EXCERPT PROVIDED Start Marker

Jump ahead two & a half years. Cinco de Mayo of 2011. I gave birth at 35 weeks to a beautiful boy: Raleigh Asa – our tiny early bird. And, despite being a month early, he had a latch like no other. Our physically chemistry was seamless; it finally felt “easy”. I would nurse him and sob because I was so touched by the emotional bond that I quickly resonated as a result. I had missed that with my daughters as it always felt like such a “job”; a motherhood duty that I was supposed to do because “breast is best”. Nursing Raleigh gifted me in the most beautiful of ways. It finally allowed me to soak up the intrinsic kinship that can only be uncovered through the passage of breastfeeding. Yet with every “ying” there is a “yang” and ours was the warfare of chronic mastitis. I had a massive oversupply; I got mastitis seven times in 9 months. I was actually almost hospitalized due to a severe breast abyss that would require surgery. Again, I called on Doris and she would rush to my side with words of encouragement – helping me plow through these consistent bouts of sickness & reminding me to “keep my eye on the prize”. To me, these struggles were small compared to what I had conquered with my daughters so I tried to take most of it in stride. We ended our nursing adventure after 14 months and I was so sad to see it end. It filled such a void; it confirmed in me that I was not broken and with that came such a renewed faith in how I view myself as a mother.

Speed up once again. 20 months later. St. Patrick’s Day of 2013. I gave birth at home - after experiencing my longest pregnancy - to a lucky little lad named Justice Utah. He is currently six months old and has bought such a sense of peace & completion to our family. Nursing him as been such a breeze. Yes, you read that right, a BREEZE. It has been so simple, in comparsion, that it almost seems surreal. Doris – of course – came over after he was born, like she has with all of our babies, and assisted me a bit with the position of his latch and that was it. We have been off & running ever since. No pain. No milk blisters. No thrush. No real supply issues. I have experienced some early stages of clogged ducts but nothing that turned into full-blown mastitis (that required antibiotics) like in the past. I feel blessed. It feels almost fairytale. I am so grateful to stand in this space.

I wish I could take credit & say I figured it out on my own or that I discovered the secret formula to making it work. But I really just feel lucky; lucky to have a ‘happy story’ to tell. I finally understand what those mothers meant when they would describe breastfeeding as “the most amazing thing in the world”. I am on that page now and what a lovely chapter it is. I feel proud to say that I have earned this joy. I have no idea how long it will last or if it is here to stay but I will savor & be thankful for every last drop. I now know that I am enough. My wish is that every mother gets to experience this elemental enjoyment and cherished connection that can arrive when achieving a rewarding nursing relationship. Whether it flourishes for weeks, months or years, it is truly life-altering & should be considered great accomplishment regardless of the struggle. I hope every mama gets to taste this ecstasy like I have. My breastfeeding adventures have left me feeling like I am truly capable of achieving anything. And that is a good thing; a very good thing that was worth fighting for every step of the way.

~If you are a nursing mama reading this today and feeling like you do not know how much longer you can breastfeed for because this path feels so up hill. I would hug you tight. I would praise you for wanting to gift your baby with “the best”. I would applaud you for getting this far. I would encourage you just keep walking; with every step you are moving forward. I would urge you to seek out the support you need. I would inspire you to just take it one day at a time because every day is a success.

EXCERPT PROVIDED End Marker
SUPPLIED MATERIAL Start Marker

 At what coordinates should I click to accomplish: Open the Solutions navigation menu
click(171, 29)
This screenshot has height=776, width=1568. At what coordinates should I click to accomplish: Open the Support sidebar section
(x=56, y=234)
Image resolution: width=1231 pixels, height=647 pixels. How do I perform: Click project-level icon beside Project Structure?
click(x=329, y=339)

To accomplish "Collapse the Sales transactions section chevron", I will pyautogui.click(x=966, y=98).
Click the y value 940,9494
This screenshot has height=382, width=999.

SUPPLIED MATERIAL End Marker
SUPPLIED MATERIAL Start Marker

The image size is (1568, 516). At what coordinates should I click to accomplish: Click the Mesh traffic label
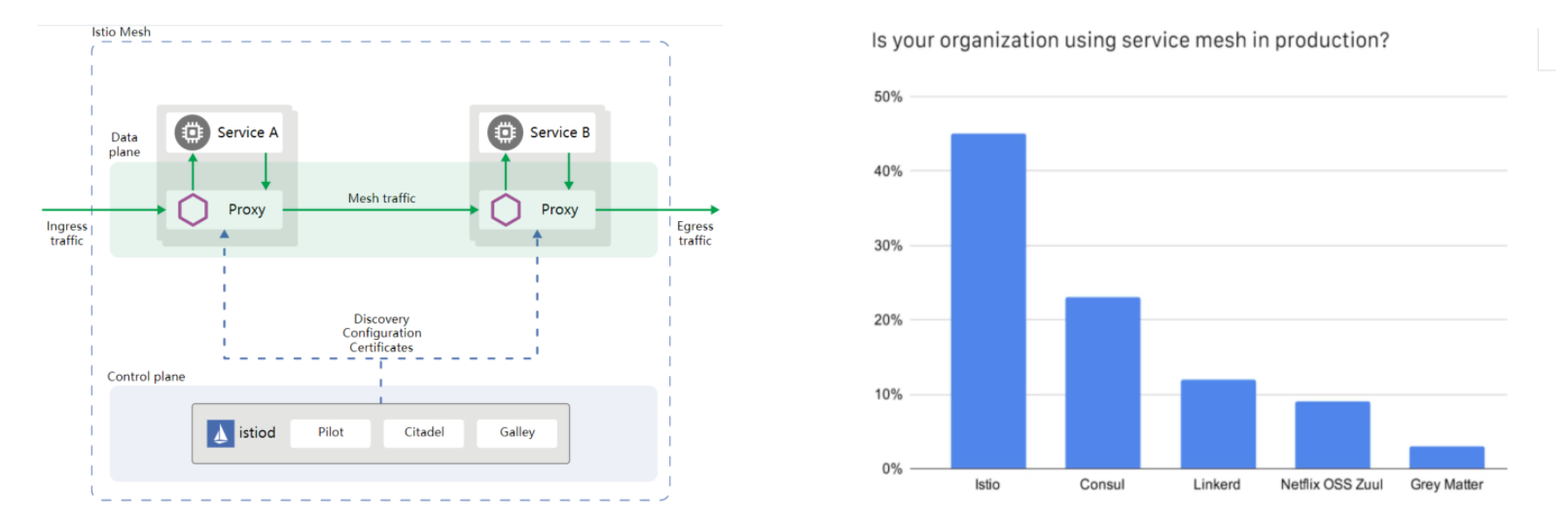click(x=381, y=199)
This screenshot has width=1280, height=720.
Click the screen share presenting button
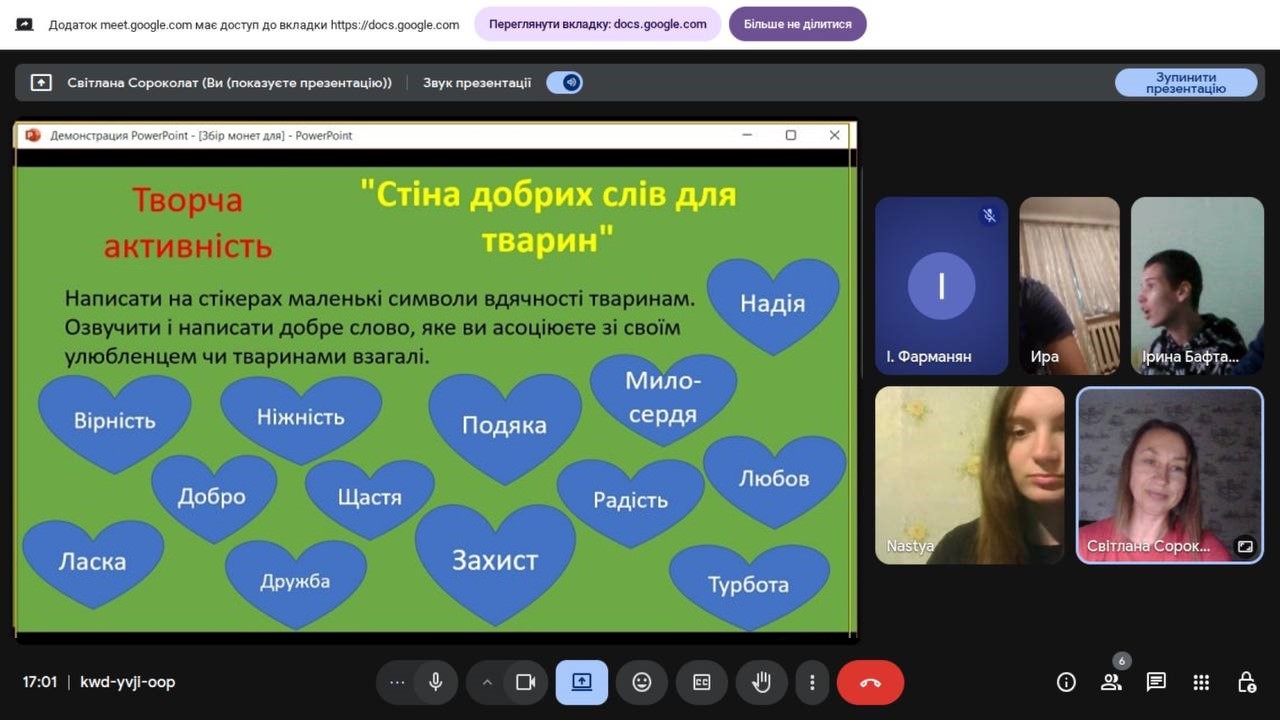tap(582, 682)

SUPPLIED MATERIAL End Marker
SUPPLIED MATERIAL Start Marker

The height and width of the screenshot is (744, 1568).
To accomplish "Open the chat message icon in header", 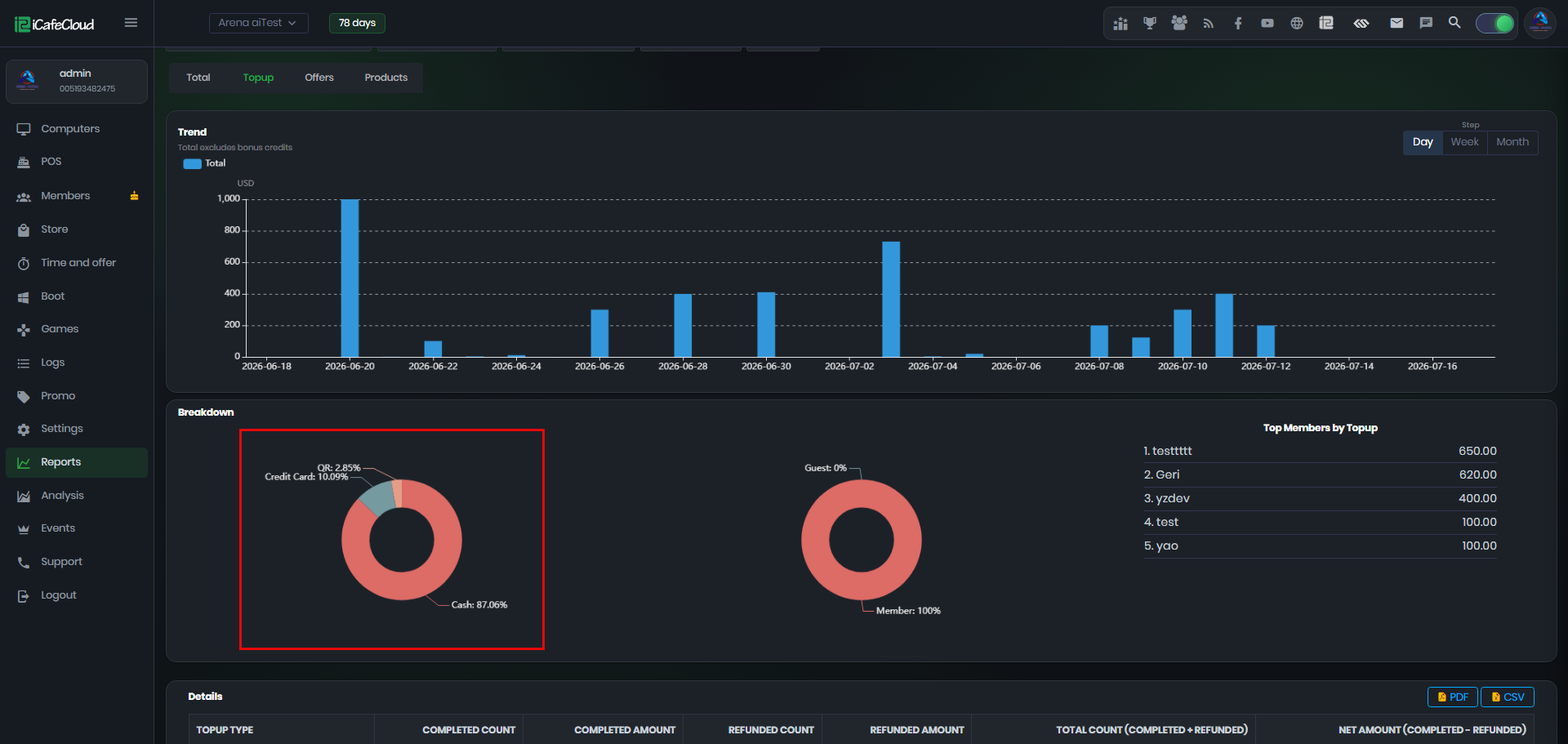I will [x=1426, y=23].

SUPPLIED MATERIAL End Marker

__WHAT YOU HAVE TO DO__
Revise the excerpt by giving everything from "Speed up once" down to "in this space." again, with "lucky little lad" replaced by "lucky little boy". Rely on the excerpt alone.

__ANSWER AREA__
Speed up once again. 20 months later. St. Patrick’s Day of 2013. I gave birth at home - after experiencing my longest pregnancy - to a lucky little boy named Justice Utah. He is currently six months old and has bought such a sense of peace & completion to our family. Nursing him as been such a breeze. Yes, you read that right, a BREEZE. It has been so simple, in comparsion, that it almost seems surreal. Doris – of course – came over after he was born, like she has with all of our babies, and assisted me a bit with the position of his latch and that was it. We have been off & running ever since. No pain. No milk blisters. No thrush. No real supply issues. I have experienced some early stages of clogged ducts but nothing that turned into full-blown mastitis (that required antibiotics) like in the past. I feel blessed. It feels almost fairytale. I am so grateful to stand in this space.